Havarti and Tomato Cheesecake
1 1/4 cup buttery crackers -- crushed
3 tablespoons butter -- melted
24 ounces cream cheese -- softened
1/4 cup heavy whipping cream
3 large eggs
1 1/2 cup Havarti cheese -- shredded
1/2 cup sun-dried tomatoes oil-packed sliced & drained
1 tablespoon oil from sun-dried tomatoes
8 medium green onions -- sliced
- Heat oven to 375F degrees.
- Mix crumbs and butter until well blended.
- Press evenly in bottom of springform pan, lO inches x 3 inches high. Bake about 10 minutes or until golden brown.
- Reduce oven temperature to 325F.
- Beat cream cheese in large bowl with electric mixer on medium speed until smooth.
- Add whipping cream, eggs and tomato liquid; beat until creamy.
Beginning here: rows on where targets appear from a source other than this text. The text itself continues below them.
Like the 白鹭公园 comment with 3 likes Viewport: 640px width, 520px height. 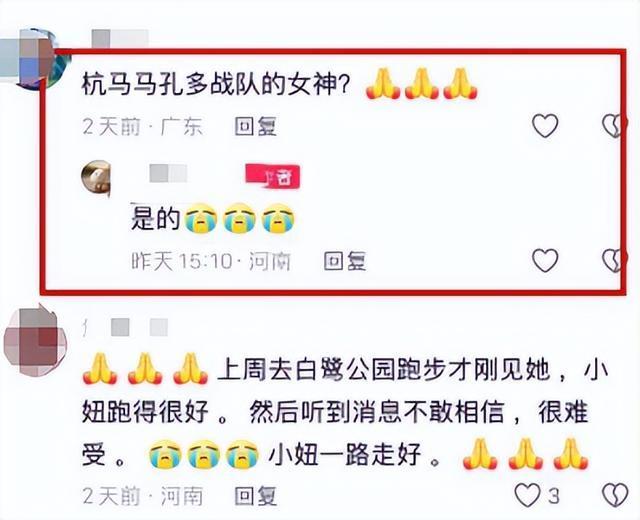pos(527,496)
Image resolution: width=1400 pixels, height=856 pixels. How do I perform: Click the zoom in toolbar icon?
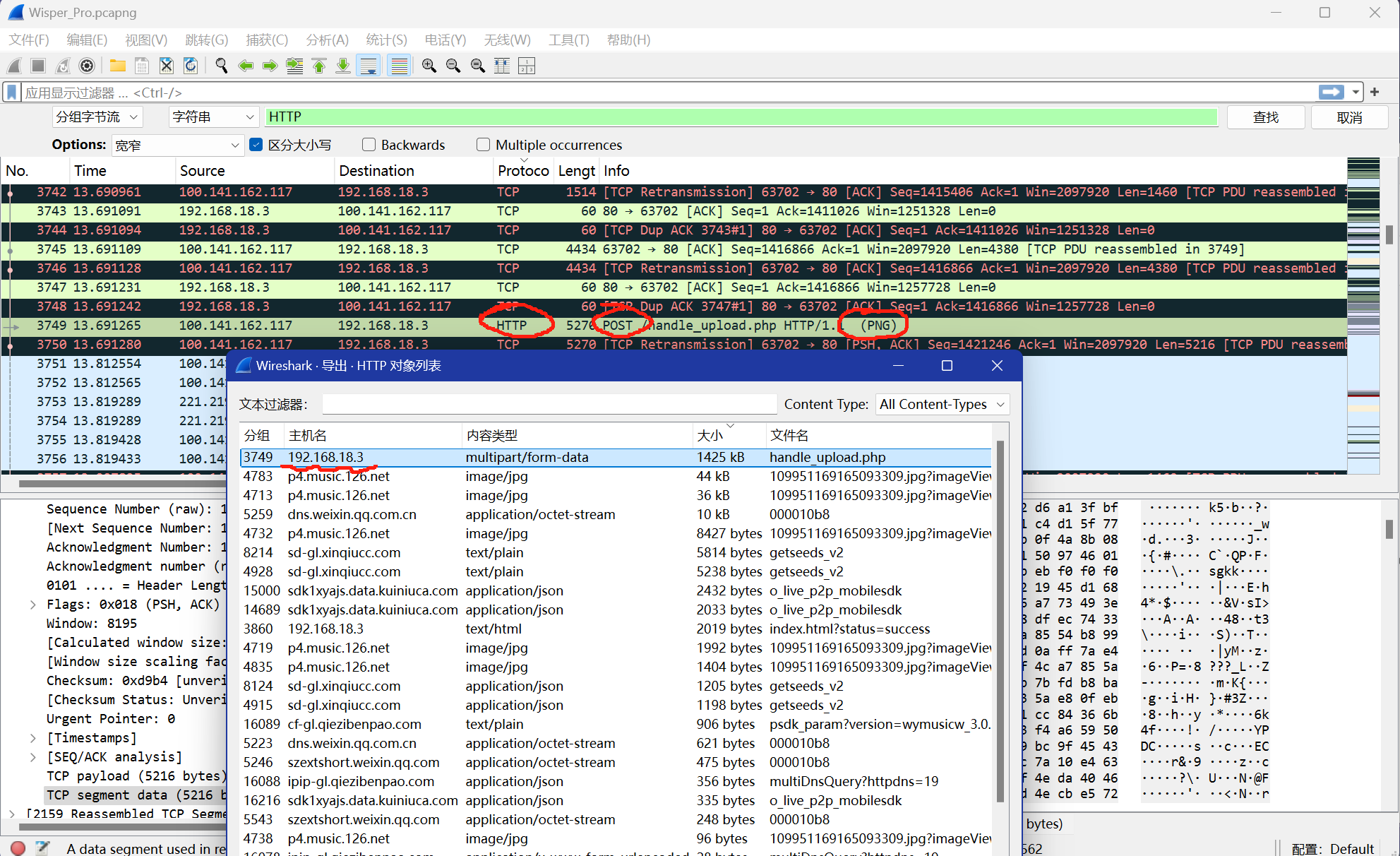click(x=429, y=66)
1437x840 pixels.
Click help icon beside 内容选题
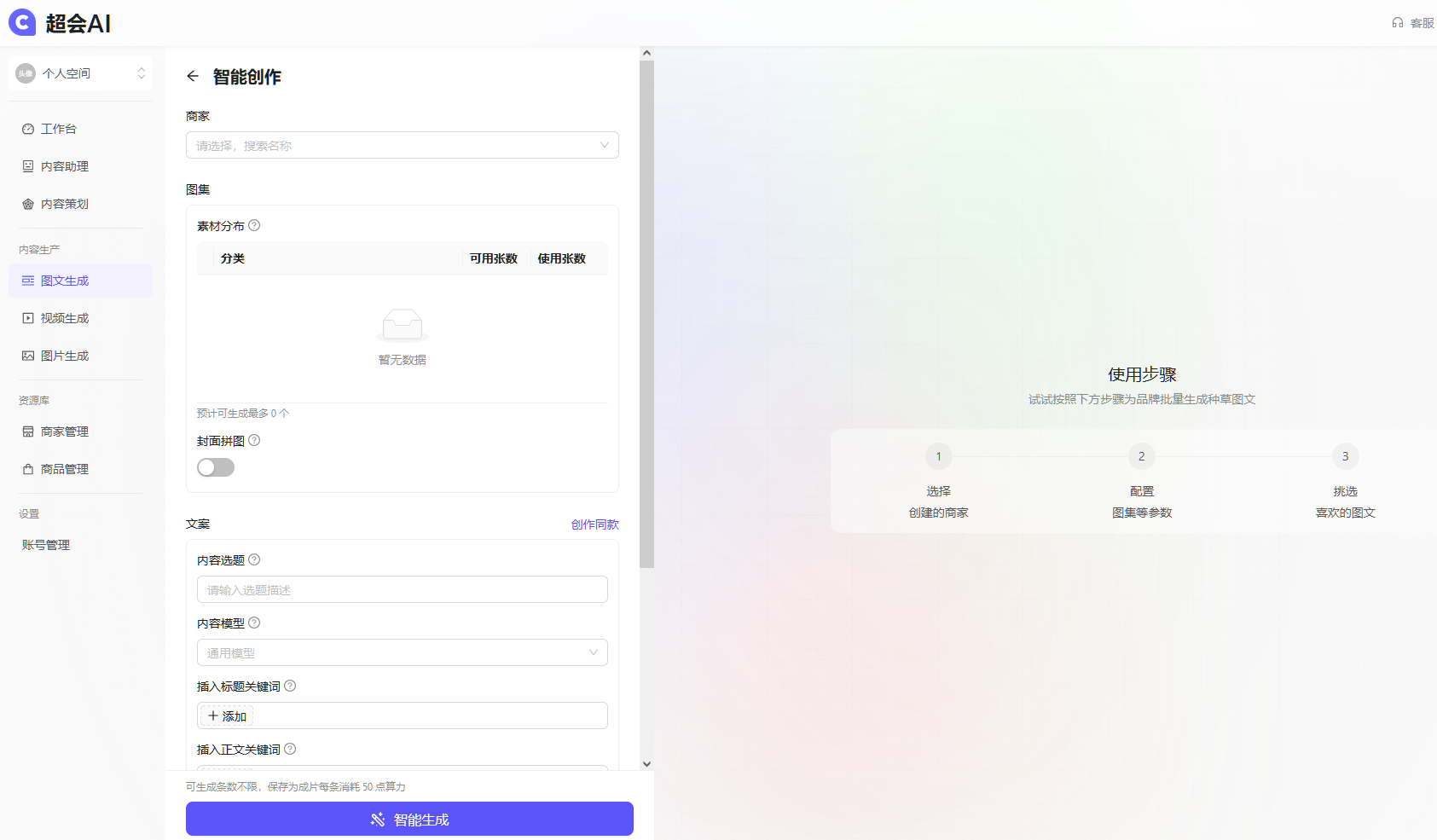click(x=254, y=560)
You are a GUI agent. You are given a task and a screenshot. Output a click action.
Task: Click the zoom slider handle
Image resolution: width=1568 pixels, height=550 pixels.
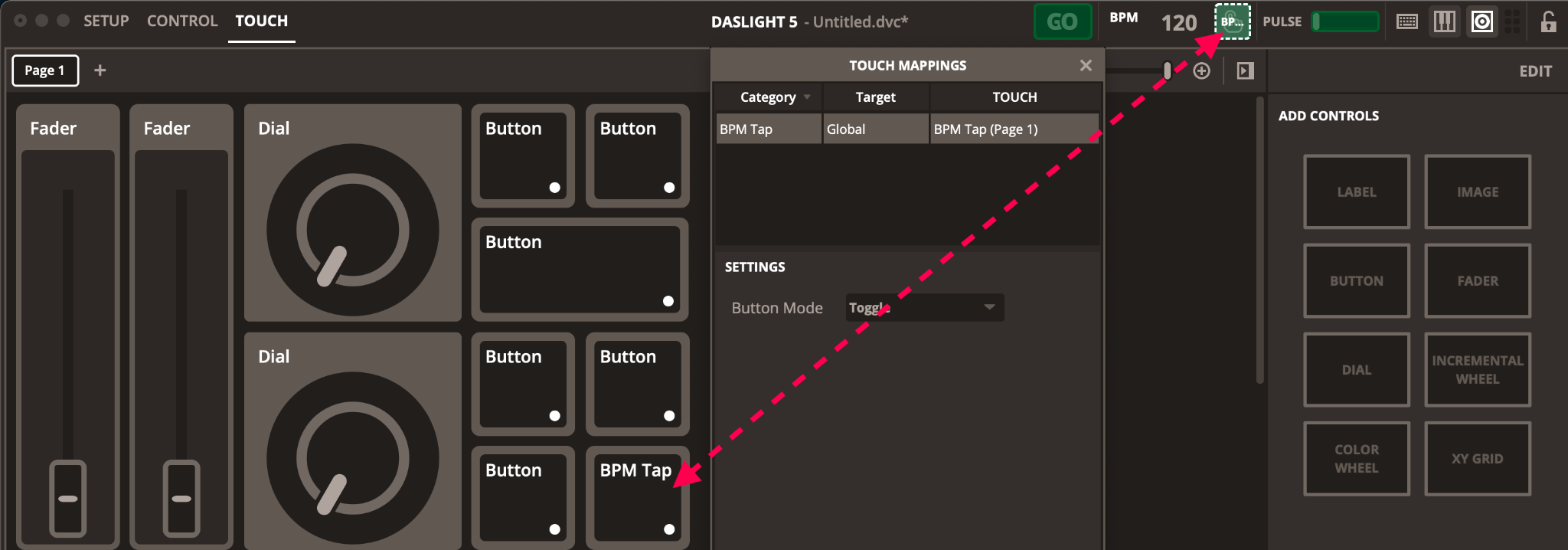click(1167, 71)

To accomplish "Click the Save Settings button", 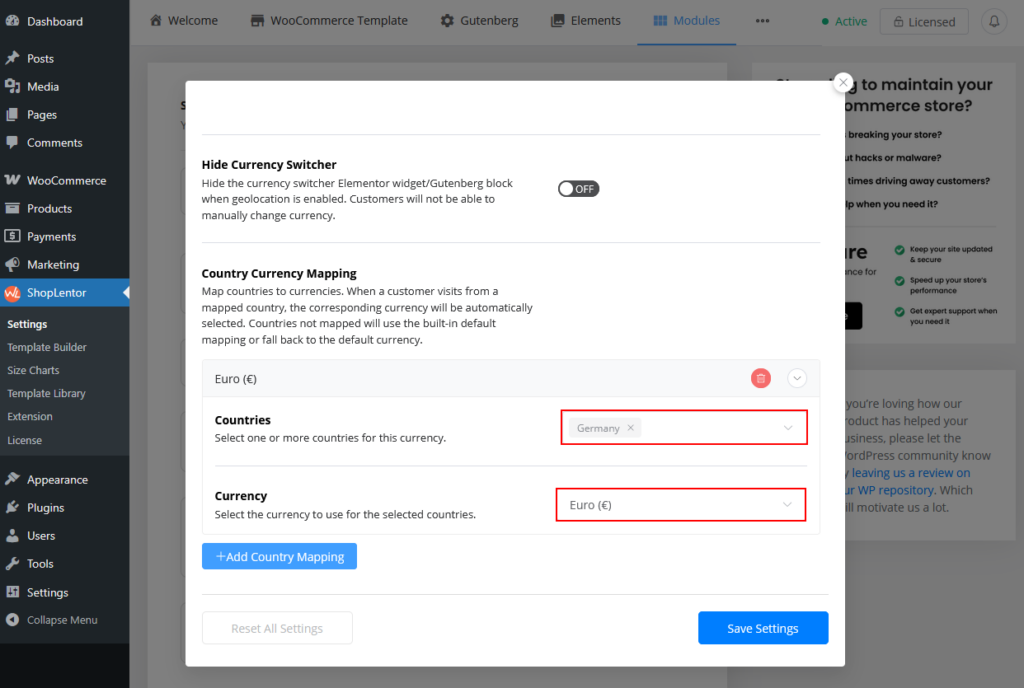I will 763,628.
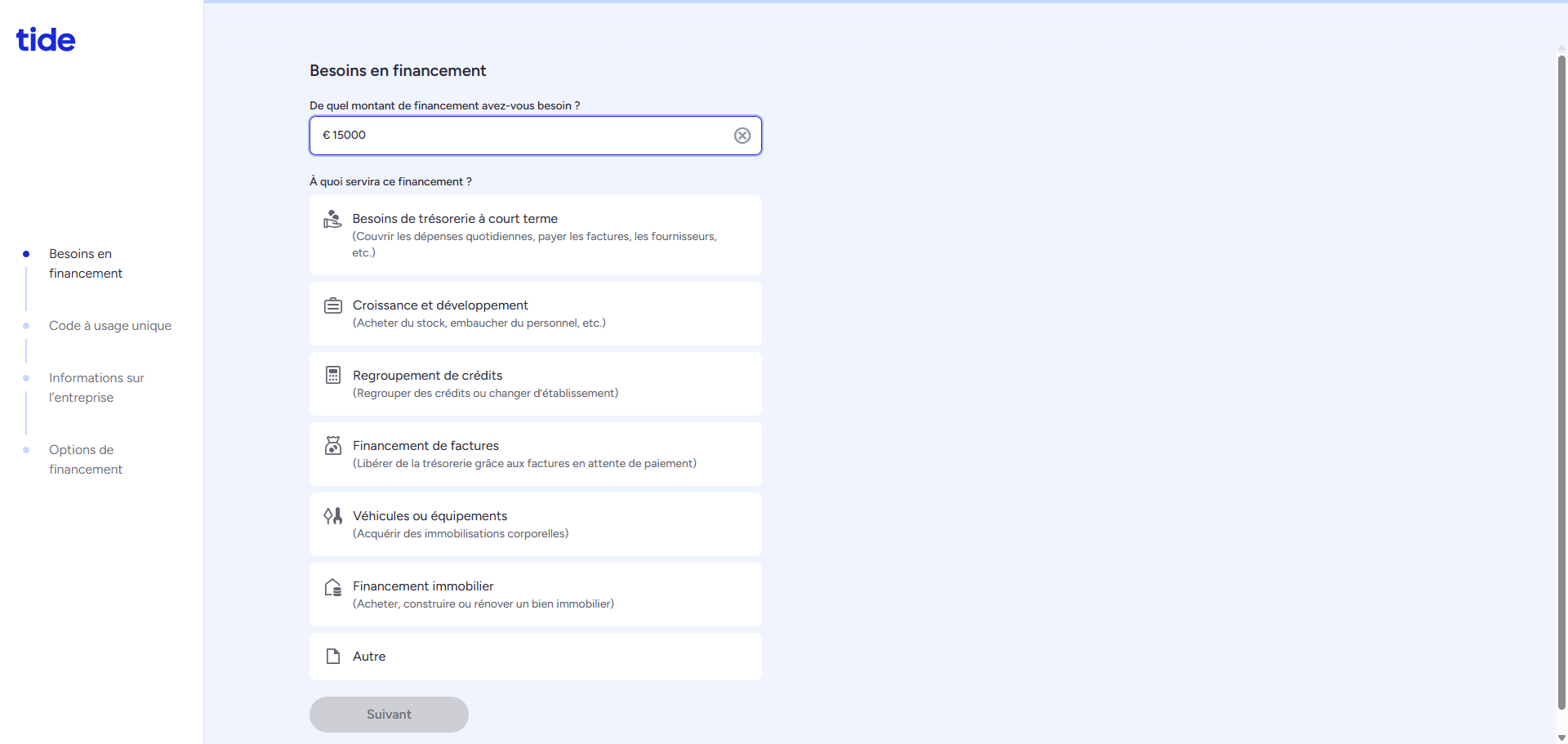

- Stir in Havarti cheese, tomatoes and onions until well blended.
- Spoon evenly over crust in pan.
Bake 40 to 45 minutes or until center is set. - Run knife around edge of cheesecake to loosen.
- Cool completely at room temperature.
- Cover and refrigerate at least 2 hours but no longer than 24 hours.
- Remove side of pan.
- To serve, cut cheesecake into thin wedges.